- **What to do**:
Extract the full set of records, then give each one again exactly.

- **Data shown**:
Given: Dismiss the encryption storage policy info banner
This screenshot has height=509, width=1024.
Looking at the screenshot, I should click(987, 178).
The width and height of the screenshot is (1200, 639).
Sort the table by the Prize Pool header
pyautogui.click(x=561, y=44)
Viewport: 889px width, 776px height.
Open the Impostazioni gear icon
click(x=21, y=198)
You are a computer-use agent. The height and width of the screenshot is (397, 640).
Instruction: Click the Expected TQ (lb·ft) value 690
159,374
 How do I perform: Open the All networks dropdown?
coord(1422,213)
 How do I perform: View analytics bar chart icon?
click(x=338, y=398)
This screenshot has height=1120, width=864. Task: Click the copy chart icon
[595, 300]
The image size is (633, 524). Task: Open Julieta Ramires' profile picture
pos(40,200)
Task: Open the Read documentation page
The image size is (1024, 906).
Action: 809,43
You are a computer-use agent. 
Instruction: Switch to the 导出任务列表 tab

- **Solved problem**:
Given: Dismiss the encryption storage policy info banner
This screenshot has height=509, width=1024.
Looking at the screenshot, I should click(987, 178).
The width and height of the screenshot is (1200, 639).
Sort the table by the Prize Pool header
pyautogui.click(x=561, y=44)
Viewport: 889px width, 776px height.
Open the Impostazioni gear icon
click(x=21, y=198)
You are a computer-use agent. The height and width of the screenshot is (397, 640).
Instruction: Click the Expected TQ (lb·ft) value 690
159,374
 How do I perform: Open the All networks dropdown?
coord(1422,213)
 How do I perform: View analytics bar chart icon?
click(x=338, y=398)
This screenshot has height=1120, width=864. Task: Click the copy chart icon
[595, 300]
The image size is (633, 524). Task: Open Julieta Ramires' profile picture
pos(40,200)
Task: Open the Read documentation page
The image size is (1024, 906).
Action: 809,43
You are a computer-use agent. 
Instruction: Switch to the 导出任务列表 tab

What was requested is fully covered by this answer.